Na Síria, o massacre é em déjà vu

Diogo Bercito
A cidade de Hama, antes de seu massacre. Crédito Biblioteca do Congresso
A cidade de Hama, antes de seu massacre. Crédito Biblioteca do Congresso

Corpos em ambos os lados caíam como frutas amadurecidas; a atmosfera era opressiva, saturada com o medo de um caos inominável. O Estado, que esperava uma resolução a esta batalha na mais importante de suas cidades, estendeu as mãos a seus simpatizantes conforme a situação se tornou mais escura e mais complexa. Nossa coexistência prévia tornou-se uma memória, e o assunto de uma nostalgia cuidadosamente exercitada — nós estávamos otimistas de maneira selvagem quanto a matar as pessoas propensas a tal sentimento.

[…]

Quando o tiroteio começou em áreas próximas, era como se Aleppo estivesse em chamas. As pessoas tiveram permissão para sair, e eu caminhei descuidadamente, como se o som das balas fosse uma música na qual eu estivesse viciada. Soldados atiravam ao ar histericamente; eles se pareciam com sapos enredados em um túnel que havia escurecido rapidamente, desorientando-os.

Li, na semana passada, as últimas páginas do livro “In Praise of Hatred” (em nome do ódio), do escritor sírio Khaled Khalifa. A obra, que foi finalista no Prêmio Internacional para a Ficção Árabe de 2008, é beneficiada pela oportuna consciência de tempo. Ela narra a insurgência e o massacre na Síria dos anos 80, mas poderia ser também a história da guerra civil iniciada em 2011.

A insurgência atual começou em 2011, com protestos pacíficos que, oprimidos, se tornaram um violento embate pelo controle do país. Mais de 160 mil pessoas já foram mortas, e milhões de sírios tiveram de deixar suas casas. Regiões ao norte e ao leste estão fora do controle do regime de Bashar al-Assad. Gerações foram perdidas, estruturas foram inutilizadas e o país voltou, nesses anos, aos seus traumas.
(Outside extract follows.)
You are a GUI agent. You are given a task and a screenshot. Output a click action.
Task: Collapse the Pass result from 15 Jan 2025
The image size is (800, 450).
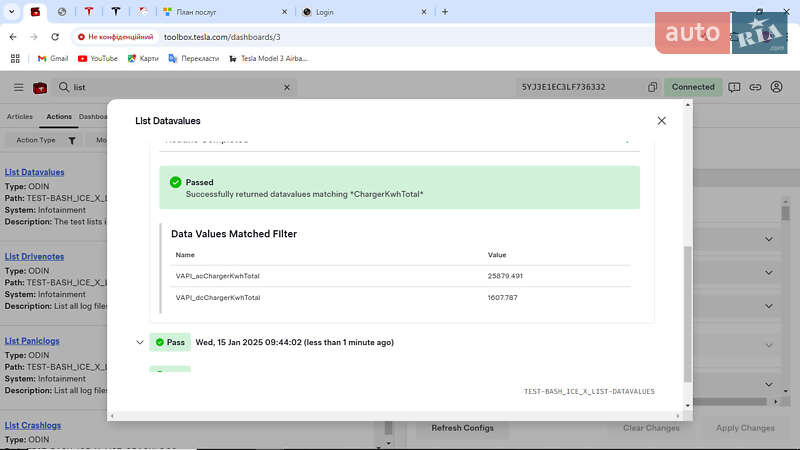tap(140, 342)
Apesar de a ideia de cadáveres caindo ao chão como frutas maduras parecer adequada para descrever os acontecimentos sobre os quais lemos hoje nos jornais, ela foi originalmente pensada por Khalifa para descrever o levante de 1976 a 1982. Foi quando forças islamitas se ergueram ali para derrubar Hafez al-Assad, “o leão de Damasco”, pai do atual ditador.
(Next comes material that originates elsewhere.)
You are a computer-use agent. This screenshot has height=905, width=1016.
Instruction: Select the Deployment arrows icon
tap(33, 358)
Alguns dos elementos são comuns a ambas as crises. Em primeiro lugar, o descontentamento em relação a um regime opressivo que detém o monopólio do poder — herdado, com a morte de Hafez, por seu filho. Em seguida, o projeto de estabelecer na Síria um califado islâmico, apesar de essa ideia não ter estado clara nos primeiros meses da atual insurgência e nem ser a única ideologia em disputa.

Assim, podemos ler “In Praise of Hatred” como a narrativa de ambas as crises. Ou, mais especificamente, como a narrativa da doença social que as torna possíveis. No livro, Khalifa aborda o tema a partir dos olhos de uma jovem islamita que descobre no próprio ódio a força motora para sobreviver a tempos cruéis. Por trás de seus véus, ela observa uma sociedade moderna à qual não consegue se integrar.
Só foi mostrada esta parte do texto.